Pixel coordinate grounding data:
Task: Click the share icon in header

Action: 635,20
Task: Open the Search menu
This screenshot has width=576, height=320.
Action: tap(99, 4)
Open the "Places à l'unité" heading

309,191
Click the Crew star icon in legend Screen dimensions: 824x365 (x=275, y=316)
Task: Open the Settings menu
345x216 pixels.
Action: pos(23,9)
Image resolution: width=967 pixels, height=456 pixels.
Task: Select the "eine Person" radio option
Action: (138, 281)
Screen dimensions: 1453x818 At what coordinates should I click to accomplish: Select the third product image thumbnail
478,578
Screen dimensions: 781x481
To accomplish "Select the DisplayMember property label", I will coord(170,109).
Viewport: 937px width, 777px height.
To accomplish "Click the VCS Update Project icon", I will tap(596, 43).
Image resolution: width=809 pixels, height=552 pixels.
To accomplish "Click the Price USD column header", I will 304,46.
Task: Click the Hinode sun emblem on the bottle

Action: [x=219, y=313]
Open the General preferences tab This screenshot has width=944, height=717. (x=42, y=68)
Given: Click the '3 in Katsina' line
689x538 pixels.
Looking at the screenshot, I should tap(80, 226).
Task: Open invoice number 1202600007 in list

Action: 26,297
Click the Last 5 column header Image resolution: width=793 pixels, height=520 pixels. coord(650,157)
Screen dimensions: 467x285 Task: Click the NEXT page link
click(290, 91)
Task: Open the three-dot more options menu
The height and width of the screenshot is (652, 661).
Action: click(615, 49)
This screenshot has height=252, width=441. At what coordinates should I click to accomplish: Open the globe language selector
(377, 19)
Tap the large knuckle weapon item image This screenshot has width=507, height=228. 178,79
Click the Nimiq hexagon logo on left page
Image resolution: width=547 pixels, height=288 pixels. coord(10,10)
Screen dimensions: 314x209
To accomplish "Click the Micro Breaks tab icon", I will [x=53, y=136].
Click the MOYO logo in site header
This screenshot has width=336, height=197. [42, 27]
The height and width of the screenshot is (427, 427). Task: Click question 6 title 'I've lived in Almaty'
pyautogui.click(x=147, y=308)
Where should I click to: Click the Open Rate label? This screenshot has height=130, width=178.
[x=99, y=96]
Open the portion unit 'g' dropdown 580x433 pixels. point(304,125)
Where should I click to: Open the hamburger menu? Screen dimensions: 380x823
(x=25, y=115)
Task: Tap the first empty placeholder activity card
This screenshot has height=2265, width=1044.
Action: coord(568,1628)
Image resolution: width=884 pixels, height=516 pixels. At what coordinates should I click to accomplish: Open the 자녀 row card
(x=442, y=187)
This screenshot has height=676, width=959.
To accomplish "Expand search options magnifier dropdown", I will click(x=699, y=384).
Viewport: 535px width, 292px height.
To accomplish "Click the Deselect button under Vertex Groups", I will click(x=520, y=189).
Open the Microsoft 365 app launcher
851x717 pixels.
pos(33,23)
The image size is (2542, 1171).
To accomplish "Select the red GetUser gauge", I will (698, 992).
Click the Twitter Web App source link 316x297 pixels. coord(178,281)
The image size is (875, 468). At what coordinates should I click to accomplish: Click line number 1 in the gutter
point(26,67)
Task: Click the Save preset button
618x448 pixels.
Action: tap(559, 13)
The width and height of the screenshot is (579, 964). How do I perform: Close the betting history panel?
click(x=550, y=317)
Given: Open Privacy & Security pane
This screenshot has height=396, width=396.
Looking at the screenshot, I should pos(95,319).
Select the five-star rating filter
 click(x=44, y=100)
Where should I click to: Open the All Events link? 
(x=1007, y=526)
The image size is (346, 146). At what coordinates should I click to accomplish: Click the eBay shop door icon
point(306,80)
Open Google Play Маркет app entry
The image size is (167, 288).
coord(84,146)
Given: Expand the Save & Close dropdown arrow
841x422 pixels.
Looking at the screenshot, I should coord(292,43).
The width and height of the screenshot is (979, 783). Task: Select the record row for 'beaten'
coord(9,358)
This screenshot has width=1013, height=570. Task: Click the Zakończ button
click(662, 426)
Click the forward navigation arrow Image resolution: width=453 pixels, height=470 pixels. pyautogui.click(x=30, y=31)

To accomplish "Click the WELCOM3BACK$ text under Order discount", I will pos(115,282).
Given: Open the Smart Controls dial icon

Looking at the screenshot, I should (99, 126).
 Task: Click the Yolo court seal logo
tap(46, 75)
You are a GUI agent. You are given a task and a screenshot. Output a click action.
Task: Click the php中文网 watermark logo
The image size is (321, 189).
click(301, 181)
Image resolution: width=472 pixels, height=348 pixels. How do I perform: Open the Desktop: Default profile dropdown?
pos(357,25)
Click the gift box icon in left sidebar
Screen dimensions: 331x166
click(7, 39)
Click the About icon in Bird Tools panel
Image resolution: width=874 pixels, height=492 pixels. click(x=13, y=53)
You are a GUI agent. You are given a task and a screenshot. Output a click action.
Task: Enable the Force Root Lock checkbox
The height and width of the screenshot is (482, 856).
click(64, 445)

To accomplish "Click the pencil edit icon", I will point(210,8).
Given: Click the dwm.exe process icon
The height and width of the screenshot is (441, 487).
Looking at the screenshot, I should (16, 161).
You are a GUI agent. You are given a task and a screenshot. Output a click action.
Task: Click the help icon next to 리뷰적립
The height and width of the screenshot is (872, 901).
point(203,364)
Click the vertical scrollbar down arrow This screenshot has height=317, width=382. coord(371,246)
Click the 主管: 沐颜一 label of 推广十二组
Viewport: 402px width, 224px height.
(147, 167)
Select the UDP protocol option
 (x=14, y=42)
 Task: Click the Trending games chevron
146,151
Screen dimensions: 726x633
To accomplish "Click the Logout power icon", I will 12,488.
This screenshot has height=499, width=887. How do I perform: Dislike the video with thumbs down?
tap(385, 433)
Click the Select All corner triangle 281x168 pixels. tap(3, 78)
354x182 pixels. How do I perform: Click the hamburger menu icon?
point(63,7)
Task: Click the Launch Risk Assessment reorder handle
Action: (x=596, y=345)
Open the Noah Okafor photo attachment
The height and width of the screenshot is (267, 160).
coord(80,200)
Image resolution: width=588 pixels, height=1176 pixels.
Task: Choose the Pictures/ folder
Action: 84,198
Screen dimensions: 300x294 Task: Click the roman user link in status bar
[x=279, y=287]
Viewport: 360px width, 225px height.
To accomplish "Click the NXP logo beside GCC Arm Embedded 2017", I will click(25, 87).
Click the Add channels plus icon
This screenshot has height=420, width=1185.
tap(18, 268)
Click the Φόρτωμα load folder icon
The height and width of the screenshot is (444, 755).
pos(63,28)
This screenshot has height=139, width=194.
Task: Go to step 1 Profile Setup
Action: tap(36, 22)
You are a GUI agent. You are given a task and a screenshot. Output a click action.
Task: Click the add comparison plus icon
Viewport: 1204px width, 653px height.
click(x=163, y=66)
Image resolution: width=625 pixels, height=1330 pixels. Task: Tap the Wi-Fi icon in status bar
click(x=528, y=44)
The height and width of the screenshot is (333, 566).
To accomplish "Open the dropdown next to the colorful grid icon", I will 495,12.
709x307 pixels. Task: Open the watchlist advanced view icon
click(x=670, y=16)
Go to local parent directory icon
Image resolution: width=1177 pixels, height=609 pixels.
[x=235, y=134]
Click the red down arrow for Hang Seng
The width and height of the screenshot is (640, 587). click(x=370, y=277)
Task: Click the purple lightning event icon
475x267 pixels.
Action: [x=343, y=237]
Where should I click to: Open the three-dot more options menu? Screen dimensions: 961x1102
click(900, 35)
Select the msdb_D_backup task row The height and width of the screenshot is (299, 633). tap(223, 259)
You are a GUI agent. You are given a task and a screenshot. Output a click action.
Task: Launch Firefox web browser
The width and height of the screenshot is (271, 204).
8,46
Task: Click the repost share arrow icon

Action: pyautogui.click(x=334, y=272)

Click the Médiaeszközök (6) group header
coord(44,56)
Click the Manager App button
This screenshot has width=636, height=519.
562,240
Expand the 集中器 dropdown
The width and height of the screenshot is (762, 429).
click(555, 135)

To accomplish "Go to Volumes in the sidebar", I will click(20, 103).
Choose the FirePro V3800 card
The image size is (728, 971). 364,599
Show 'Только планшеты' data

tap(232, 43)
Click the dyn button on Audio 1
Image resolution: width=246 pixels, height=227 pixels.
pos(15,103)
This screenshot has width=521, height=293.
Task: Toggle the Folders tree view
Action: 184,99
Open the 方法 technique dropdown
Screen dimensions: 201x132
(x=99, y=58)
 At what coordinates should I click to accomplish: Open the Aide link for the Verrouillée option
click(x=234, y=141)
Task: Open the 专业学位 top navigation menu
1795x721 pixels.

* [Directions for this task]:
The lines above from the one containing "Where should I click to: Open the hamburger" through the one containing "Viewport: 535px width, 292px height." are to be set down exactly, and no others.

* [Expected answer]:
Where should I click to: Open the hamburger menu? Screen dimensions: 380x823
(x=25, y=115)
Task: Tap the first empty placeholder activity card
This screenshot has height=2265, width=1044.
Action: coord(568,1628)
Image resolution: width=884 pixels, height=516 pixels. At what coordinates should I click to accomplish: Open the 자녀 row card
(x=442, y=187)
This screenshot has height=676, width=959.
To accomplish "Expand search options magnifier dropdown", I will click(x=699, y=384).
Viewport: 535px width, 292px height.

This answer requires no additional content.